在韓中国大使館が2月初めから、中国を訪れる北朝鮮からの脱出者(脱北者)に、北朝鮮の居住地や家族関係、中国内の親戚の身元、脱北の経路や訪問目的など、公安機関の取調べを彷彿とさせる調査を行い、脱北者たちが強く反発している。
中国側のこのような措置で、国内では秘密にされている脱北者の身元情報が中国側に流れている。
国内では、行政総合ネットワークで身元照会が不可能なほど脱北者の人的事項は秘密にされていて、国家情報院などの一部の関連機関だけが身元情報を閲覧できる。
最近中国にビザを申請した脱北者Aさんは、「中国大使館の職員が、北朝鮮の住所などの人的事項を詳細に尋ねた。中国に行って家族に会う場合、中国公安が私を逮捕するのは時間の問題」と話した。Aさんは、中国訪問をあきらめるべきか、深刻に悩んでいる。
観光会社は、中国側が2月初旬から「単数旅券」所持者に対して戸籍謄本の提出を要求し、このうち本籍地が北朝鮮の脱北者には個別面談をして、訪問の目的や脱北の経路などを具体的に調査していると伝えた。
M旅行社の崔課長(32)は、「観光ビザを含むビザの発給で戸籍謄本を要求する国は中国だけだ」と述べ、「単数旅券所持者の本籍地が韓国の場合、中国側は別途の調査なしにビザを発給する」と話した。

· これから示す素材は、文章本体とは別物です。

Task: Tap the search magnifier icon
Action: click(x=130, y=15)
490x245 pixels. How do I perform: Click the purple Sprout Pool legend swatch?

現在、国内居住期間が5年未満の脱出者には、自由に海外を出入国できる一般の複数旅券(有効期間5年)ではなく、外国に一度行けば自動的に廃棄される単数旅券が発給されている。
中国大使館側のこのような措置により、中国に残された家族に会うために中国を訪れる脱北者にブレーキがかかった。
脱北者支援団体は、「脱北者たちの身元が露出すれば、中国にいる家族の安全まで保障できないというのが大きな問題だ」と指摘している。これらの団体によると、実際に中国を訪問して中国公安に逮捕された脱北者が少なくなく、北朝鮮に再び連れ戻される場合もあるという。
脱北者同志会の金聖ミン(キム・ソンミン)事務局長は、「政府が中国大使館側のこのような措置を黙認していることは、脱北者を保護しないというレベルを越え、中国公安に協力することだ」として、強い不満を吐露した。
外交通商部はこれに対して、「中国大使館が戸籍謄本を要求することについて、分かっていることがない」とし「ビザ発給に関連する問題は各国の所管事項だ」と述べた。